Saved data entries

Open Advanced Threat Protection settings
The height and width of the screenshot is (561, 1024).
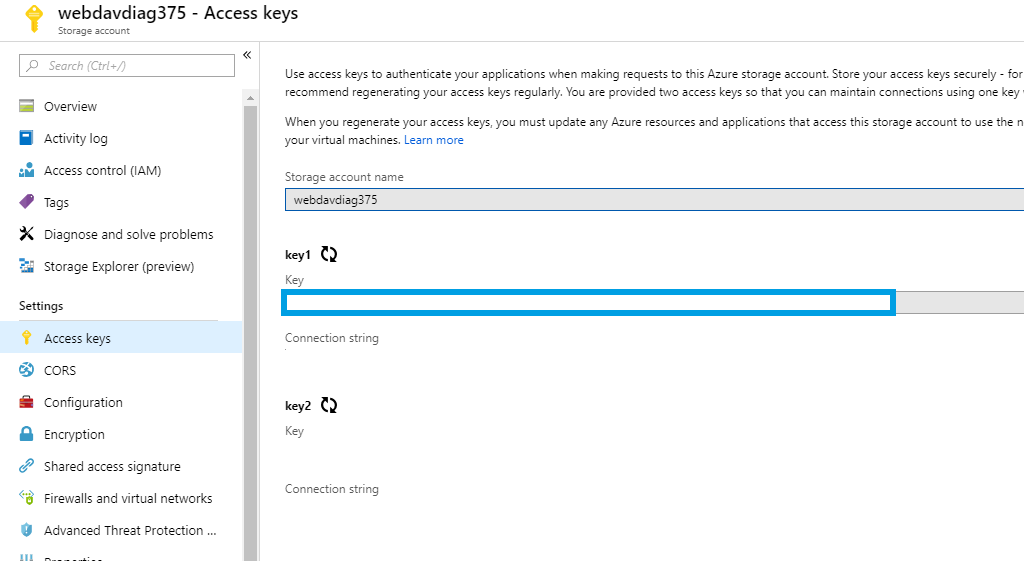tap(129, 531)
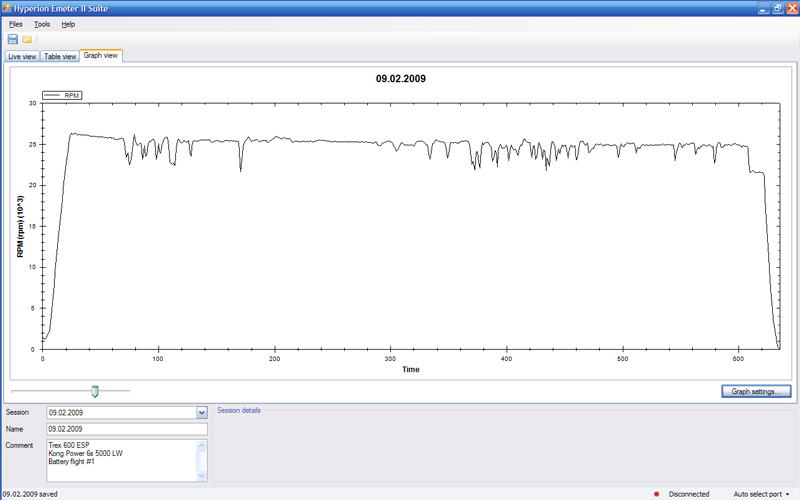Open Graph settings dialog

click(756, 392)
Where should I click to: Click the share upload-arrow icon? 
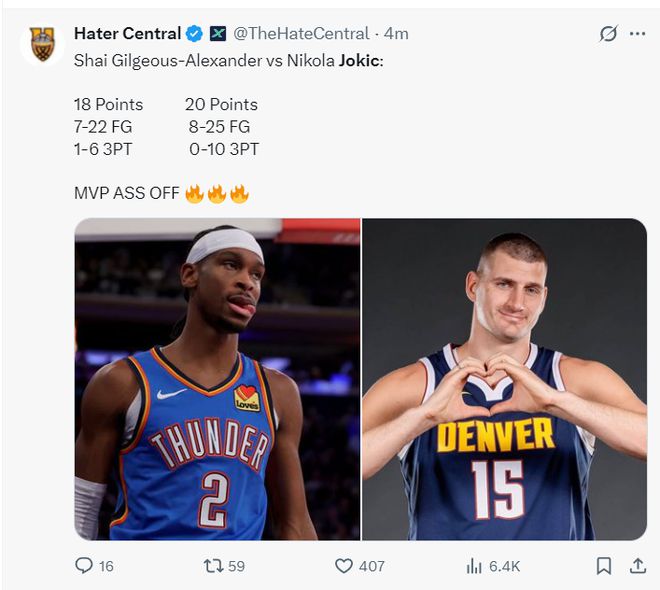click(638, 566)
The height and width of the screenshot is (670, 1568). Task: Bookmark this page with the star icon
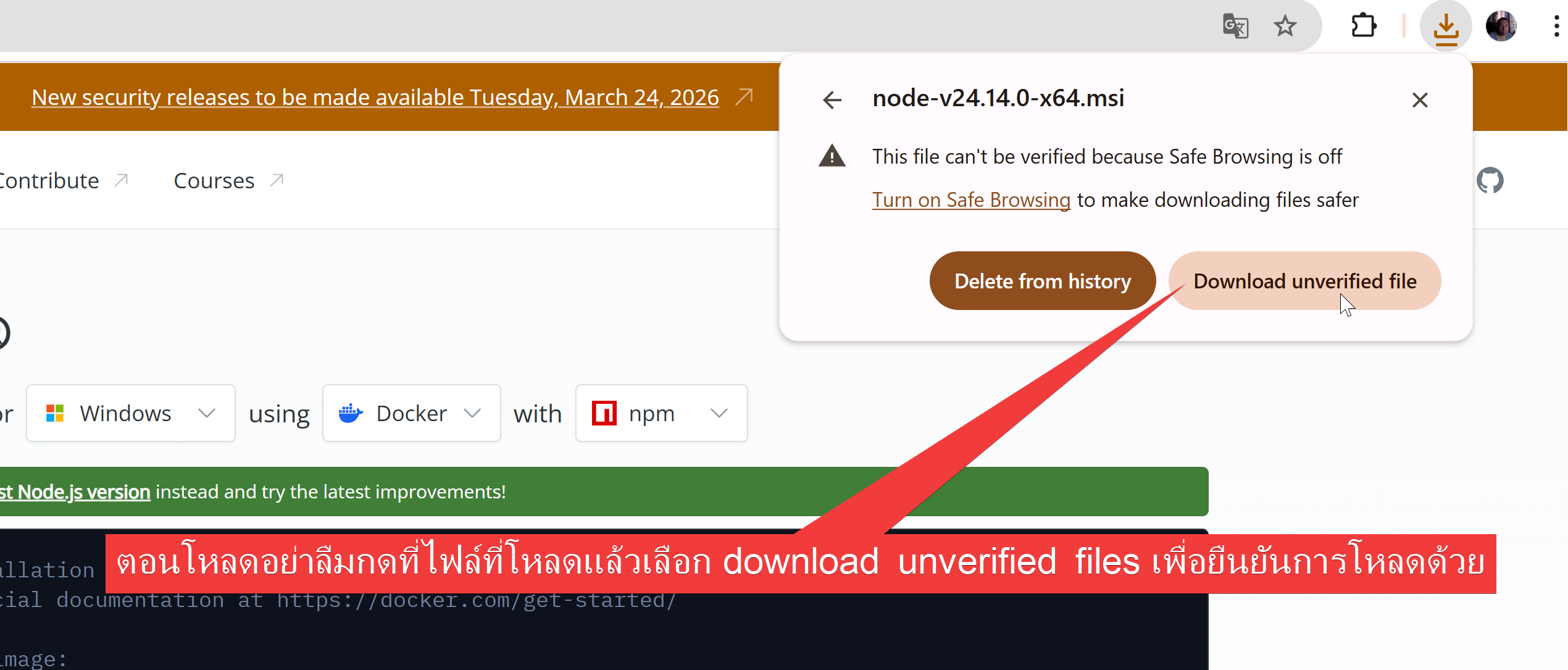coord(1285,26)
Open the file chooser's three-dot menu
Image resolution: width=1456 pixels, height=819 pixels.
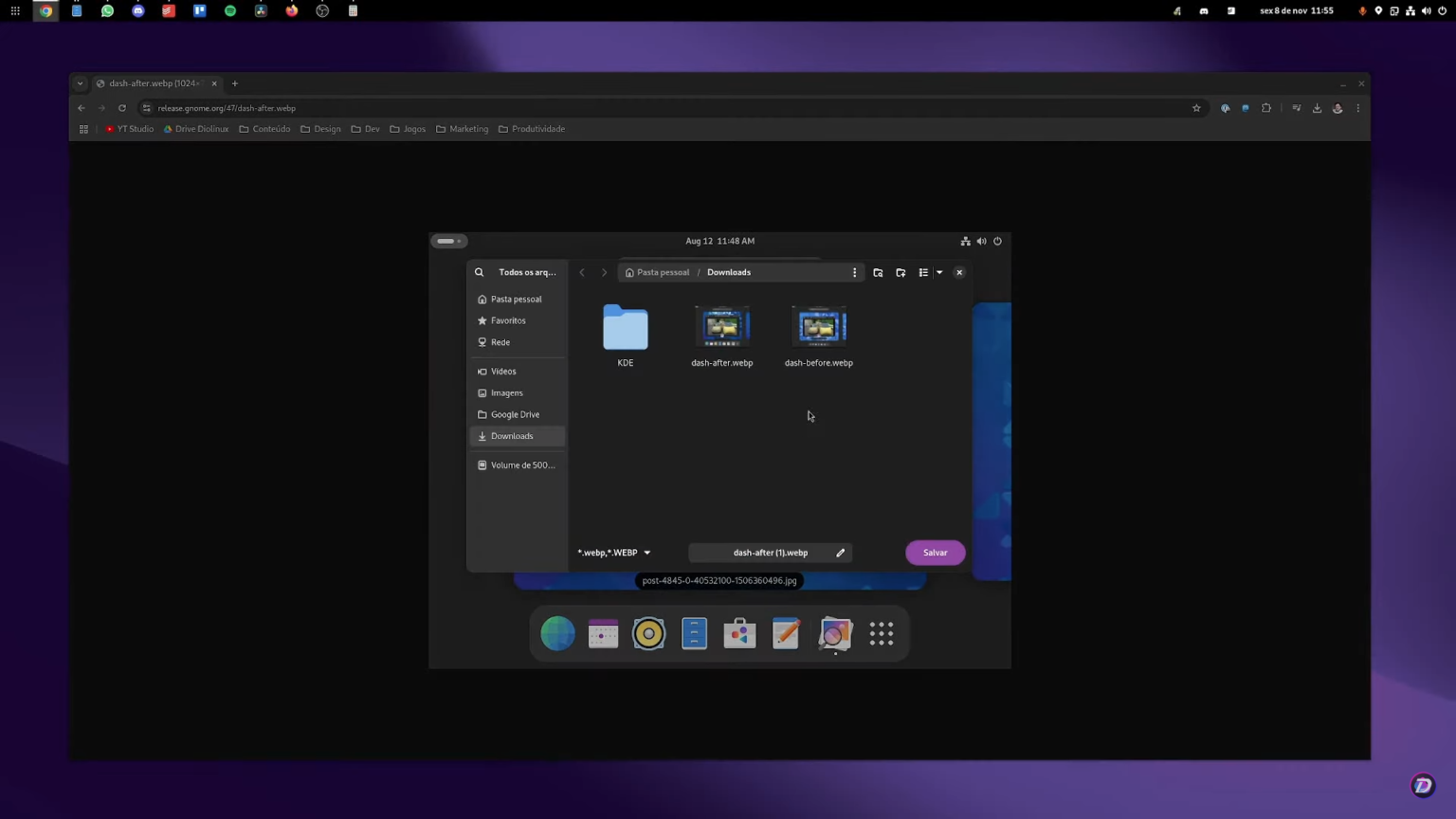[x=854, y=272]
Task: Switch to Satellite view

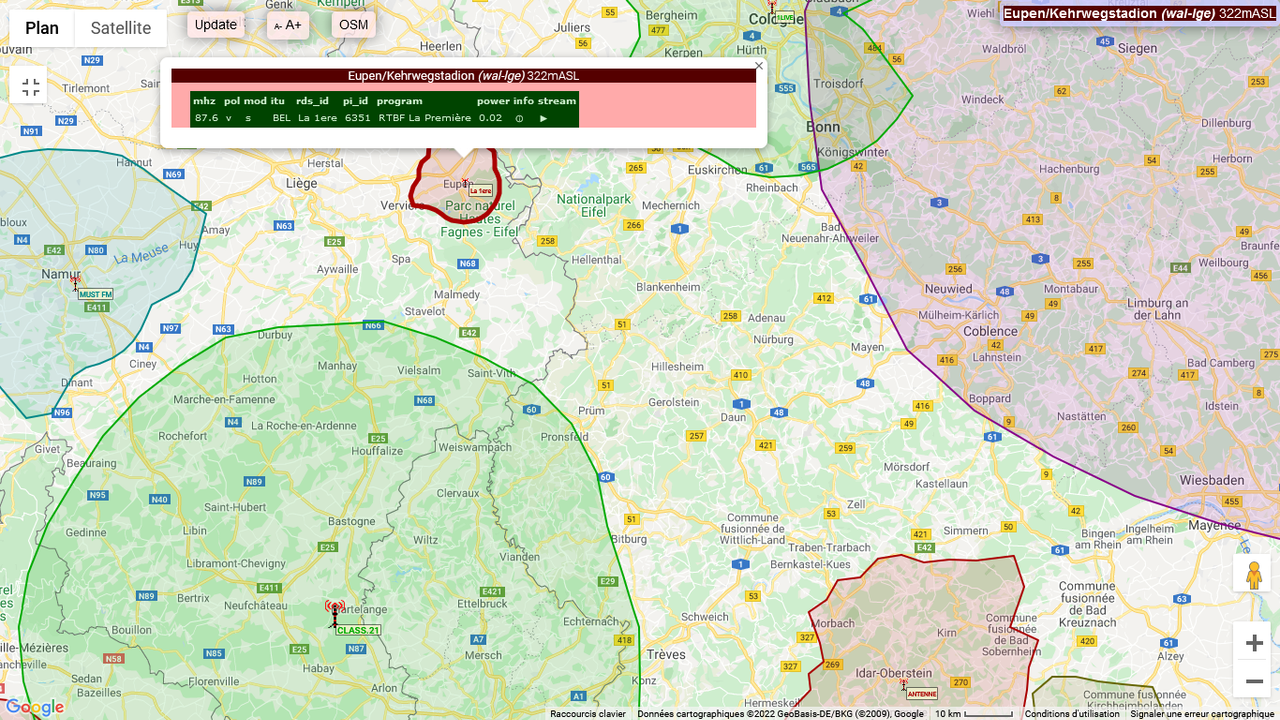Action: click(119, 28)
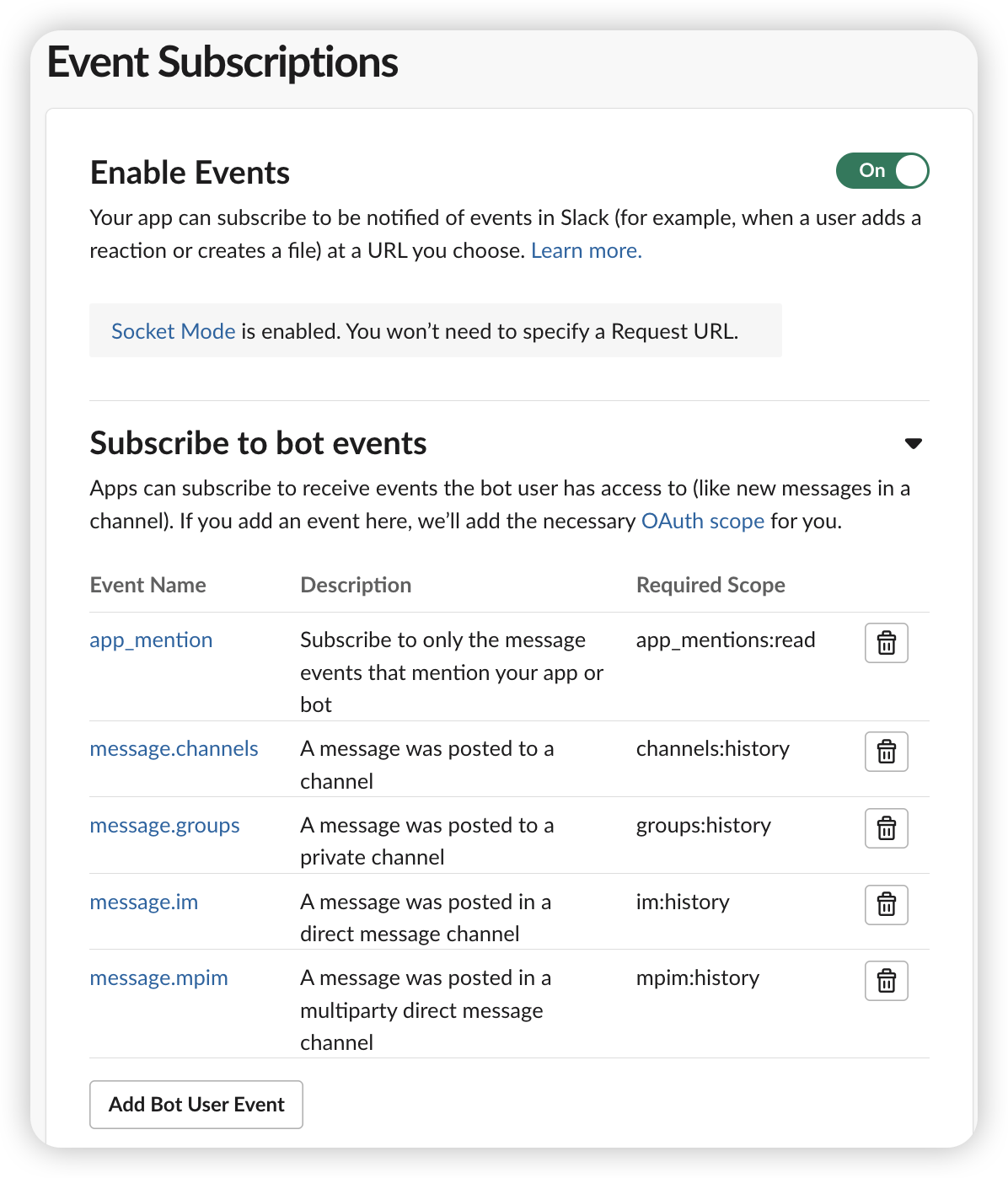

**Your objective**
Could you repeat, exactly and with nothing added, the lines from the top of the entries above through the line that holds "Open the file chooser's three-dot menu", leaving out any pictures?

**Reply to the exercise**
Open Advanced Threat Protection settings
The height and width of the screenshot is (561, 1024).
tap(129, 531)
Open Graph settings dialog

click(756, 392)
Where should I click to: Click the share upload-arrow icon? 
click(638, 566)
The height and width of the screenshot is (670, 1568). Task: Bookmark this page with the star icon
coord(1285,26)
Open the file chooser's three-dot menu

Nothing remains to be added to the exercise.